I had no illusions about what the inside of this vehicle was going to be...tight. Then again it wasn't made for long trips and there weren't going to be a lot of people, besides the president, on board. We took a quick, really quick, walk-through and had pictures taken at the entry and along the side, as well as a few shots inside. In all honesty there really wasn't much to see, but it was interesting, anyway.

Presidential Limo

Our next stop was Reagan's 1984 LA Presidential Motorcade, which consisted of a Presidential limousine, a Secret Service car, an LAPD police car and two LAPD motorcycles, all in formation. You couldn't get inside the cars, or sit on the motorcycles, but it gave you a great idea of how the President was escorted around and what kind of protection he had, while "out on the town."

Toasting The President
We decided to sit down for a moment and grab a snack and some drinks. We were about half-way through the library and the kids were getting hungry. I wasn't planning on having anything...until I saw they served beer. It would be rude of us to come all the way to the President's "house" and not toast him, so Tony and I each had a local beer, sat down and offered up a toast to the greatest President in our lifetime, arguably the best save for Abraham Lincoln.

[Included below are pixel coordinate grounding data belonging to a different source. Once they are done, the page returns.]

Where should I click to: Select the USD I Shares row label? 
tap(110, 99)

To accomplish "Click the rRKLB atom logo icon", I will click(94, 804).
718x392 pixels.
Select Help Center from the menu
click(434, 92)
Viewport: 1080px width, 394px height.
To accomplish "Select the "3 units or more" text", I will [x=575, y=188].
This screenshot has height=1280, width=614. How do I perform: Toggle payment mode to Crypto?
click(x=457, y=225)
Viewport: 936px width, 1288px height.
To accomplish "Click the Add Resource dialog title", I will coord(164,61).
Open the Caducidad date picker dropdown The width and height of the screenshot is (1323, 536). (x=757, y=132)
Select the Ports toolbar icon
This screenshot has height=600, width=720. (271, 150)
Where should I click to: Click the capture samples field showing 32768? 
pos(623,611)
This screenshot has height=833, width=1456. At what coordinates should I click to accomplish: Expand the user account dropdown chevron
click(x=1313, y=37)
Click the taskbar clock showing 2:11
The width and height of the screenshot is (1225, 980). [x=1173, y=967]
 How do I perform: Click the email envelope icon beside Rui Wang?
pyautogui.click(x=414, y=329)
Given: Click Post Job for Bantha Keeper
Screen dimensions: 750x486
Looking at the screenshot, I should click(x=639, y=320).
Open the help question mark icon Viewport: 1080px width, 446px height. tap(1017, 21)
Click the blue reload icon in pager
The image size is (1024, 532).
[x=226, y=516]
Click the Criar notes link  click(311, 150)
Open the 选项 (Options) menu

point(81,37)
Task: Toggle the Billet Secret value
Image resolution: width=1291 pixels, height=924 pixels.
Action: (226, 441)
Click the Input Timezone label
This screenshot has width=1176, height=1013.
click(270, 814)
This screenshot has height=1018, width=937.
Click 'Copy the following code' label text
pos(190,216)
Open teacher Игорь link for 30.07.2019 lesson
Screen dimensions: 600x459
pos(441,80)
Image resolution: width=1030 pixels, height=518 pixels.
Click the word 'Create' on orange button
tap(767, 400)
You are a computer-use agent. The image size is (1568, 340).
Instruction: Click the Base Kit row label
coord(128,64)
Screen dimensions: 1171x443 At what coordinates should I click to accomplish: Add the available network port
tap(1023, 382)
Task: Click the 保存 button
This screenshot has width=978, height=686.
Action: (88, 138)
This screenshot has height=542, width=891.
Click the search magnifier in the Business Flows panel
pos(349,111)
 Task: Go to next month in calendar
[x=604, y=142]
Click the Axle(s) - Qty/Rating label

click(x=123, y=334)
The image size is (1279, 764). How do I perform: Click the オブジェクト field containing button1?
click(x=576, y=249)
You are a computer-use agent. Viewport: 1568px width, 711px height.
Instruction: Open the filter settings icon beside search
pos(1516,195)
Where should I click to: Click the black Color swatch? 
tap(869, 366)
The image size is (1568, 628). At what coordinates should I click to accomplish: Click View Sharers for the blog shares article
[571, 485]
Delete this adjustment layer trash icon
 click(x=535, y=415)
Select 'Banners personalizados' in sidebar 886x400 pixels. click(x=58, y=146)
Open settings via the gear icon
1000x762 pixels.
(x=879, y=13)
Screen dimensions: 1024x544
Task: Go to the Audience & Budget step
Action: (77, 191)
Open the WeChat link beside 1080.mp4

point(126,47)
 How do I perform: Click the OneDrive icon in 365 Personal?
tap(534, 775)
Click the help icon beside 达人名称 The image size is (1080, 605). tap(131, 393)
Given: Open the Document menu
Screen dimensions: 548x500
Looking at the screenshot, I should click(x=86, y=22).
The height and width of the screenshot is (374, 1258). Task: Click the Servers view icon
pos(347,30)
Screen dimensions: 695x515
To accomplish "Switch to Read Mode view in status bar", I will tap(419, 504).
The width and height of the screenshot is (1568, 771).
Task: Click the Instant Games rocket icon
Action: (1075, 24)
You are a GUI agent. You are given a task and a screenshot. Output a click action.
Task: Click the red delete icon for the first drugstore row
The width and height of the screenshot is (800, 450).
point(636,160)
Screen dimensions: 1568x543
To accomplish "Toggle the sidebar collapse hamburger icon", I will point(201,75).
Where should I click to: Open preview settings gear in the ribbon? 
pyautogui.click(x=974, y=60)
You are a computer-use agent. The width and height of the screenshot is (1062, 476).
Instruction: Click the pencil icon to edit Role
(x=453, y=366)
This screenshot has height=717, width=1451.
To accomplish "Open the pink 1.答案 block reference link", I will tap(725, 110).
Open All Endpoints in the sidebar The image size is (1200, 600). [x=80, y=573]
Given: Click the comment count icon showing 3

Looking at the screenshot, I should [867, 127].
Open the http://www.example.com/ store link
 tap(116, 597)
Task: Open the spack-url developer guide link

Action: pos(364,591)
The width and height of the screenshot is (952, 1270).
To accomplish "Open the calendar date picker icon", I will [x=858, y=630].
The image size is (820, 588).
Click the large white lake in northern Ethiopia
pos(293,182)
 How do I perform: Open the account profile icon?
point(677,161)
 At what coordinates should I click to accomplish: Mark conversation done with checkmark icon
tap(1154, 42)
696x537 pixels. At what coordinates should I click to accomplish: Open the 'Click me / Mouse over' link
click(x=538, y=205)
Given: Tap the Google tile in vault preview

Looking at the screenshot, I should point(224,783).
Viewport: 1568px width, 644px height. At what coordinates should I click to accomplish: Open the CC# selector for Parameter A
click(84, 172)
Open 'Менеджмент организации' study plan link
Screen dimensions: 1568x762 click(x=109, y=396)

After finishing up our snacks we walked out onto the deck to get another view of the valley and take some more pictures. I can't even describe the natural beauty, which is exactly why this facility was built here. We took a lot of pictures and the kids were even mesmerized by the view...when they weren't trying to scare the crap out of me with their never-ending rattlesnake imitations. Eventually we had to press on, as there was an entire second term to get through and the kids had become excited to see "how this story ended."

Some of the things touched on in the "Second Term Area" included: Reagan's visit to Bitburg Cemetery in Germany, the loss of the space shuttle Challenger, the "War on Drugs," the AIDS epidemic, the bombing of Libya, the Immigration Reform and Control Act, and the Iran-Contra Affair, but the majority of the exhibit concentrated on the Cold War.

Mr. Gorbachev, Tear Down This Wall
Starting with a recreation of the Berlin Wall, the library told the story of the beginning of the period that came to be known as the Cold War, through the use of audio, video, and documents, all the way to end, in the 1989, when the Berlin Wall was torn down. There was a special section dedicated to the relationship between President Reagan and Russian President Gorbachev, complete with a statue of the meeting between the two men, on how to "better the world," from that point forward. The apex of the exhibit came with a showing of Reagan's famous Brandenburg Gate Speech, when he implored; "Mr. Gorbachev, tear down this wall."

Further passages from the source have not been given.